(Items from a data source)

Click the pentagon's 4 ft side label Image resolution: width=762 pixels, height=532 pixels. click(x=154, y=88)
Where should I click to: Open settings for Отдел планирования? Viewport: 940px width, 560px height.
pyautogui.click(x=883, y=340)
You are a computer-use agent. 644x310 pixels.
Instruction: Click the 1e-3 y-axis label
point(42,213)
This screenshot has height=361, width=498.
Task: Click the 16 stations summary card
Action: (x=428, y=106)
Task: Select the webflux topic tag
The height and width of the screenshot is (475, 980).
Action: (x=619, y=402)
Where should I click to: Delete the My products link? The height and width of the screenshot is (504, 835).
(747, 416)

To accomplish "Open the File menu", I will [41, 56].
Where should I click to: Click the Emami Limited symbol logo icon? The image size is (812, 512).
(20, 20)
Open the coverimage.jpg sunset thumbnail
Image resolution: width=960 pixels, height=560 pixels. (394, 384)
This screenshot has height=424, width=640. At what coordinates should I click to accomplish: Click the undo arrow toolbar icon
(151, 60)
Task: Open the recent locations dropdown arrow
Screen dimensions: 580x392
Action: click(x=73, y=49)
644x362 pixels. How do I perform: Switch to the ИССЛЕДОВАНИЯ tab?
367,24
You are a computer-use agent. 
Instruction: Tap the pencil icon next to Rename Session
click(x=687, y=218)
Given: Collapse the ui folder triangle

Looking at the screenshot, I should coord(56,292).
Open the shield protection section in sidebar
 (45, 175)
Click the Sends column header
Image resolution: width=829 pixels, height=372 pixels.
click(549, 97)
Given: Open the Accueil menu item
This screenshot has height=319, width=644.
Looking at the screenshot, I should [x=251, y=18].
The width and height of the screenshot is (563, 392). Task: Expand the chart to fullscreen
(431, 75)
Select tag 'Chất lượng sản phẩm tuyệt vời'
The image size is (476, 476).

EXERCISE OBJECTIVE » Determine how many lines in the records contain "Select", and reply with the number only.

WRITTEN RESPONSE » 2